#### [Your objective]
The reply should be an exact transcription of every record.

#### [Data provided]
# # # # # # #

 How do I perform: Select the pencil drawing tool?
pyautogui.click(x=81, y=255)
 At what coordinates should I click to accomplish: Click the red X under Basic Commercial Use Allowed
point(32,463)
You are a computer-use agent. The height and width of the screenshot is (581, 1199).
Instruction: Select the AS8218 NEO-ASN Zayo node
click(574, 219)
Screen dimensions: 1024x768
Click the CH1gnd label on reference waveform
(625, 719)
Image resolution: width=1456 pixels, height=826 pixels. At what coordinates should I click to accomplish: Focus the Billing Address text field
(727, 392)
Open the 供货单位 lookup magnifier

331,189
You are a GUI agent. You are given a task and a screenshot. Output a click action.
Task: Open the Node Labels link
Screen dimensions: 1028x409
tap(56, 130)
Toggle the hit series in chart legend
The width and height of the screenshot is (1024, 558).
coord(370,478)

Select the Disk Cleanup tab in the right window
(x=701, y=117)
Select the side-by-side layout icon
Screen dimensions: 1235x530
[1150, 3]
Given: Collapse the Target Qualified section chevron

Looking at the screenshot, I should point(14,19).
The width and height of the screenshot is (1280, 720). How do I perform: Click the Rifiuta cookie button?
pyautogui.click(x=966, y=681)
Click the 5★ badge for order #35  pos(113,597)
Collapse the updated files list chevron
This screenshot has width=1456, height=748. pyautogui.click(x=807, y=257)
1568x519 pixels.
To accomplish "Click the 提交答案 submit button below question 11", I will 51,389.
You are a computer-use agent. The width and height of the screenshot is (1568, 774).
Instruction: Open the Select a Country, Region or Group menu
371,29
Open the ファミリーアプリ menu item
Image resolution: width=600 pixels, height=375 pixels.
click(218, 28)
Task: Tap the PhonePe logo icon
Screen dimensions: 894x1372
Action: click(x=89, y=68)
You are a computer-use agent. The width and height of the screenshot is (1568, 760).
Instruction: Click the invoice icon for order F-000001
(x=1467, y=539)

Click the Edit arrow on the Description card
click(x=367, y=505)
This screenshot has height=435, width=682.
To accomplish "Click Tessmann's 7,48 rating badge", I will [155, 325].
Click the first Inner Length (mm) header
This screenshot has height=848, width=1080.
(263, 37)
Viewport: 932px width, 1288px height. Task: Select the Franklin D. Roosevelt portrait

# # # # # # #

#### [Response to the task]
 How do I perform: Select the pencil drawing tool?
pyautogui.click(x=81, y=255)
 At what coordinates should I click to accomplish: Click the red X under Basic Commercial Use Allowed
point(32,463)
You are a computer-use agent. The height and width of the screenshot is (581, 1199).
Instruction: Select the AS8218 NEO-ASN Zayo node
click(574, 219)
Screen dimensions: 1024x768
Click the CH1gnd label on reference waveform
(625, 719)
Image resolution: width=1456 pixels, height=826 pixels. At what coordinates should I click to accomplish: Focus the Billing Address text field
(727, 392)
Open the 供货单位 lookup magnifier

331,189
You are a GUI agent. You are given a task and a screenshot. Output a click action.
Task: Open the Node Labels link
Screen dimensions: 1028x409
tap(56, 130)
Toggle the hit series in chart legend
The width and height of the screenshot is (1024, 558).
coord(370,478)

Select the Disk Cleanup tab in the right window
(x=701, y=117)
Select the side-by-side layout icon
Screen dimensions: 1235x530
[1150, 3]
Given: Collapse the Target Qualified section chevron

Looking at the screenshot, I should point(14,19).
The width and height of the screenshot is (1280, 720). How do I perform: Click the Rifiuta cookie button?
pyautogui.click(x=966, y=681)
Click the 5★ badge for order #35  pos(113,597)
Collapse the updated files list chevron
This screenshot has width=1456, height=748. pyautogui.click(x=807, y=257)
1568x519 pixels.
To accomplish "Click the 提交答案 submit button below question 11", I will 51,389.
You are a computer-use agent. The width and height of the screenshot is (1568, 774).
Instruction: Open the Select a Country, Region or Group menu
371,29
Open the ファミリーアプリ menu item
Image resolution: width=600 pixels, height=375 pixels.
click(218, 28)
Task: Tap the PhonePe logo icon
Screen dimensions: 894x1372
Action: click(x=89, y=68)
You are a computer-use agent. The width and height of the screenshot is (1568, 760).
Instruction: Click the invoice icon for order F-000001
(x=1467, y=539)

Click the Edit arrow on the Description card
click(x=367, y=505)
This screenshot has height=435, width=682.
To accomplish "Click Tessmann's 7,48 rating badge", I will [155, 325].
Click the first Inner Length (mm) header
This screenshot has height=848, width=1080.
(263, 37)
Viewport: 932px width, 1288px height. Task: Select the Franklin D. Roosevelt portrait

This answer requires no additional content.